The Port of Shanghai was open during the city’s shutdown, but cargo flows still slowed. Area factories that make everything from Tesla (NASDAQ:) electric vehicles to Apple (NASDAQ:) laptops ran out of components and quarantines idled some truckers.
As the city returns to normal, trade should follow.
“We will have some form of a surge, given the delay of cargo volume from Shanghai and China overall,” Mario Cordero, executive director of the Port of Long Beach, said on the sidelines of a Reuters Events logistics conference in Chicago.
“To what extent that surge will be remains to be seen,” Cordero said.
The Los Angeles/Long Beach port complex is the busiest in the United States.
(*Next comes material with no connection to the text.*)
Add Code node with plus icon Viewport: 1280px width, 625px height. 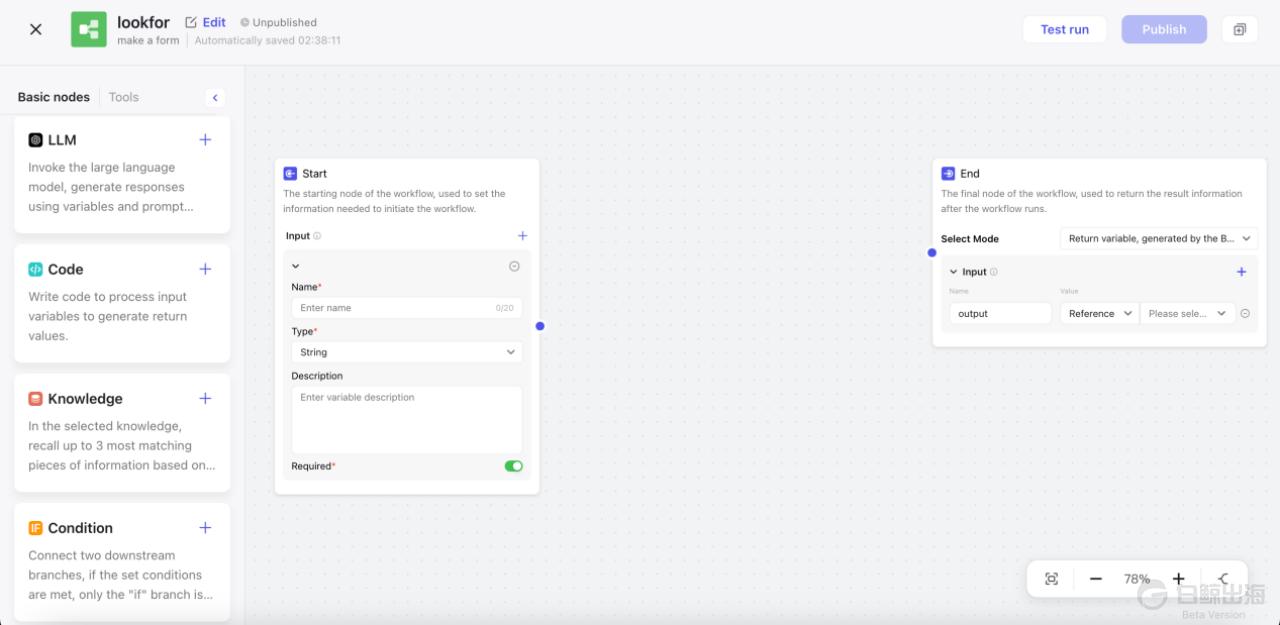(205, 269)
The Port of Shanghai is its second-biggest source of container trade cargo, behind Port of Shenzen.
When Shanghai closed, some factories there re-routed goods to other ports that trade with Southern California.
April imports soared 9.2% to a new monthly record at the Port of Long Beach.
“The question is – but for lockdowns and slowdowns, what would have been that percentile?” said Cordero. He expects the Shanghai surge to begin this month – landing alongside back-to-school goods, Fall fashions and early Christmas shipments.
April imports fell 6.8% at the Port of Los Angeles, giving it a chance to prepare for the Shanghai uptick. The port thinned its cargo backlog and cut the queue of ships waiting to unload to about two dozen – the lowest number in about a year, Executive Director Gene Seroka, said in a telephone interview.